Reviewed By Chaitram Aklu
“Rage from the Backwater” is Somnauth Narine’s first novel. Published in September, “Rage” is a realistic suspense fiction set in Queens New York, Guyana and Venezuela.
Rage could easily lead the reader to conclude the book is non fiction. The author uses fictional names for his characters and real place names for the setting. The book taps into the travel genre in the vein of the great travel books by V.S. Naipaul and Paul Theroux.
Narine was born and raised in Guyana. He began writing short stories as a teenager, many of which were read on national radio. His previous works include an anthology: The Call of the Ocean ((2012); a Children’s book: Anansi and the Alligator’s Diamond (2012). He also wrote four scripts that were turned into movies: Brown Sugar Too Bitter for Me (2013), Forgotten Promise ( 2014), Protection Game (2016), Brown Sugar Too Bitter for Me 2, and The Oil Dream (2020).
Rage’s plot concerns a 31-year-old man, Kunal Satrohan, the protagonist, whose family past had been hidden from him his whole life. The story opens with the death of both his parents – killed when an arsonist set fire to their home. At the time the police theory, based on one grainy image, was that it was randomly set by a homeless person.
He undertook to return his father’s ashes to his native village in Guyana. There he learned from relatives that his father was wrongfully convicted and served time in prison.

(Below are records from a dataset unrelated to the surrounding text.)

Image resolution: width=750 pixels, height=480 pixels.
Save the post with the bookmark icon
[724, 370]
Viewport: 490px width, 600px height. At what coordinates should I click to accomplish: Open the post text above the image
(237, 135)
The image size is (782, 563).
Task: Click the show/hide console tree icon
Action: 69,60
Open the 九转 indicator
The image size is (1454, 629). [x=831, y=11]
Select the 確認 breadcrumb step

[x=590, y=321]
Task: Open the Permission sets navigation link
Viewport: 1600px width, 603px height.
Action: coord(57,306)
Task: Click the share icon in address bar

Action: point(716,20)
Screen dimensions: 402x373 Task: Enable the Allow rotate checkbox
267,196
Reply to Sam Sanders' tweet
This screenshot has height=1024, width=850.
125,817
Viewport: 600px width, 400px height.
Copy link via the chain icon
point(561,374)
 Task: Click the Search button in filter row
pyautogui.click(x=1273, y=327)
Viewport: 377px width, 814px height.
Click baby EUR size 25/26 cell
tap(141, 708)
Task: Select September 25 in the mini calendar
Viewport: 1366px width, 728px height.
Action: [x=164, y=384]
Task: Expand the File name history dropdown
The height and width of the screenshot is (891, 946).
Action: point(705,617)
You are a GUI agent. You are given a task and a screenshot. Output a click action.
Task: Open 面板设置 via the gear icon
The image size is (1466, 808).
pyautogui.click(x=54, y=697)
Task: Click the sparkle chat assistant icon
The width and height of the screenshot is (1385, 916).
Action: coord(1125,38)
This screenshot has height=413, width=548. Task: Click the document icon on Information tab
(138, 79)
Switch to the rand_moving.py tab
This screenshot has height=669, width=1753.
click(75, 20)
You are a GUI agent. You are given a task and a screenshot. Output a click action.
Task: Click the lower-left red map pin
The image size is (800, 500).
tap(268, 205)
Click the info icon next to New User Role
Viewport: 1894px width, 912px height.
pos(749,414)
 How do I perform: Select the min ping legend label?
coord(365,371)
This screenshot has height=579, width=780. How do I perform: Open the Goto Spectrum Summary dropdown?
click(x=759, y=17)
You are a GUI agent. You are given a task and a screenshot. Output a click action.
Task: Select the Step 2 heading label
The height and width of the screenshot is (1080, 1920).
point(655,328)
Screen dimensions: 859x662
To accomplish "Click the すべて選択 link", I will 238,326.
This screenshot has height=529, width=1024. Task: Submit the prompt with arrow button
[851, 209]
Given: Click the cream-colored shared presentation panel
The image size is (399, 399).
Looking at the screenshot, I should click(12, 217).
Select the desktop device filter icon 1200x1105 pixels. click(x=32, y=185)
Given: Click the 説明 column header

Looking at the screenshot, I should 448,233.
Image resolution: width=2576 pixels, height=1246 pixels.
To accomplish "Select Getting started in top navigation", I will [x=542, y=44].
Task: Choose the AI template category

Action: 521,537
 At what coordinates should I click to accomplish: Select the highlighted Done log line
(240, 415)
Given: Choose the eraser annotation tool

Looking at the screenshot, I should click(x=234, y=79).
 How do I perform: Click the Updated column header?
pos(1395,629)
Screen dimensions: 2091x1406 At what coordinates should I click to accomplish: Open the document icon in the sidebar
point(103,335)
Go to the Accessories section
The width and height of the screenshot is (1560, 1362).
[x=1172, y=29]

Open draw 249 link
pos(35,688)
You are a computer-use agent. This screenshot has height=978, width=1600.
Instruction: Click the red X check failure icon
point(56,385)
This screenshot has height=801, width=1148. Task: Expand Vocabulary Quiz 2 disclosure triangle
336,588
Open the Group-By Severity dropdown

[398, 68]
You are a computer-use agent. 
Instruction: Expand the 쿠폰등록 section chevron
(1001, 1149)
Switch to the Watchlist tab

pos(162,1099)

Armed with this shocking information, Kunal went into detective mode in search of the truth. He began putting together bits and pieces of information. He started tracking down those responsible for his father being wrongfully accused and imprisoned for the death of a young child in his Corentyne village.
Over a 10-day period, the trail led him to several places in Guyana and neighboring Venezuela, and back to New York. It has a twist in the ending much like the plot of a typical O. Henry story. The famous writer (1862-1910) was noted for coincidences and surprise endings in his short stories. Narine’s Rage ends with confession, remorse and forgiveness.
Rage never slows down from the moment of the fatal fire to the end as the protagonist follows clues in Guyana and returned to New York as he closes in on the culprit.
Narine tells a good story. The plot is stitched together seamlessly so that the sequence of events flow smoothly throughout the 19 chapters. At one point, however, the reader may feel overwhelmed and worry that too many subplots and characters are put too closely together. But the narrative becomes very clear in the last chapters.This is because he has a way of compelling the reader to keep reading and uses an abundance of metaphors in his descriptions of places and events and people to hold the reader’s attention.
The reader becomes more interested in the protagonist and his next encounter as the plot unfolds. It is impossible to make a forward connection of what the next move of the antagonist will be and how the protagonist will respond. By the end of the story, however, the connection between the characters are made.
On reading Rage, a basic theme emerged that reminded me of a calypso by the Mighty Sparrow in which he tells us “Love can cause a lot of confusion.” I would add that love can also lead to revenge and murder. Also, weaved into the plot are other themes such as commitment and loyalty; family and community togetherness; keeping secrets; determination; remorse and forgiveness.
Chaitram Aklu is a writer and retired educator. He writes on a variety of topics including history, education, environment, and current events. He is based in New York City.